Masking: Single (Outcomes Assessor)
Masking Description: The outcome-assessor or rater did not know which diagnosis the participant has and the participant is informed about the diagnosis after the diagnostic procedure from a physician/ psychotherapist not involved in the study.
Primary Purpose: Diagnostic
Official Title: Development of a Digital Content-free Speech Analysis for the Measurement of Mental Health and Follow-up of Mental Disorders
Actual Study Start Date : October 15, 2018
Estimated Primary Completion Date : March 31, 2019
Estimated Study Completion Date : April 30, 2019

Resource links provided by the National Library of Medicine


Arm Intervention/treatment
Participants with mental illness

Participant with pre known or actually diagnosed mental disorder, especially affective or neurodevelopmental disorder.

Using the speech analysis tool with 120 seconds of free speech, measure the mental state with SCL-90, PRIME-MD, B5T, ADHD-VAS as conventional psychological measurements.

Diagnostic Test: Speech analysis tool
Using the speech analysis tool with recording 120 seconds of free speech and analysis of 200 content-free parameters of the speech including factor analytic process to compress the data to 5-10 core parameters.
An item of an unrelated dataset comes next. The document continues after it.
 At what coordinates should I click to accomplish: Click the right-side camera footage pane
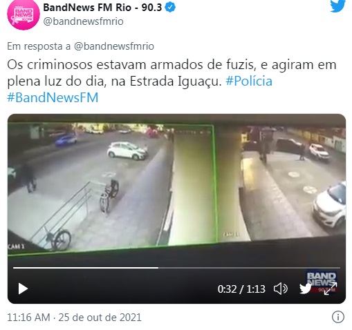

Diagnostic Test: Conventional psychological measurements
Using well known and validated psychological measurements to identify the mental state of the participants.

Participants without any mental illness
Participant with never diagnosed mental disorder, in a healthy mental state. Using the speech analysis tool with 120 seconds of free speech, measure the mental state with SCL-90, PRIME-MD, B5T, ADHD-VAS as conventional psychological measurements.
Diagnostic Test: Speech analysis tool
Using the speech analysis tool with recording 120 seconds of free speech and analysis of 200 content-free parameters of the speech including factor analytic process to compress the data to 5-10 core parameters.

Diagnostic Test: Conventional psychological measurements
Using well known and validated psychological measurements to identify the mental state of the participants.




Primary Outcome Measures :
  1. Global scores of Symptom-Checklist 90 (SCL-90) [ Time Frame: score at the date of start of participation (day 1) ]
    The SCL-90 evaluates the psychological distress during the past seven days using nine scales for primary symptom dimensions and three scores among global distress indices. The basic psychological distress is determined by the GSI (Global Severity Index), the intensity of the responses by the PSDI (Positive Symptom Distress Index) and by the PST (Positive Symptom Total). The global scales provide an overview of the severity of the psychological distress. The scores ranged from 0.0 to 2.9 (GSI), 0-90 (PSI) and 0.0-2.9 (PSDI), all were calculated in T-values, so no cut-off but reliable T-values are published.


Secondary Outcome Measures :
  1. Global score of depression measured with the "Patients-Health-Questionnaire 9" (PHQ9) [ Time Frame: score at the date of start of participation (day 1) ]
    The PHQ-9 is a diagnostic tool, extracted from the PRIME-MD of Spitzer et al., used in DSM-5-diagnostic criteria for defining major depressive disorder. There is a Range from 9 to 36, the cut off for diagnosis of depressive disorder is 15

  2. Global score of anxiety, measured with the "Generalized Anxiety Disorder 7" GAD-7 [ Time Frame: score at the date of start of participation (day 1) ]
    The GAD-7 is a diagnostic tool, extracted from the PRIME-MD of Spitzer et al., used in many studies and clinical practice to identify anxiety disorders. There is a Range from 7 to 21, the cut off for diagnosis of anxiety disorder is 9 (cutoff score 10-> sensitivity 89%, specificity 82%, test-retest reliability with ICC=0.83)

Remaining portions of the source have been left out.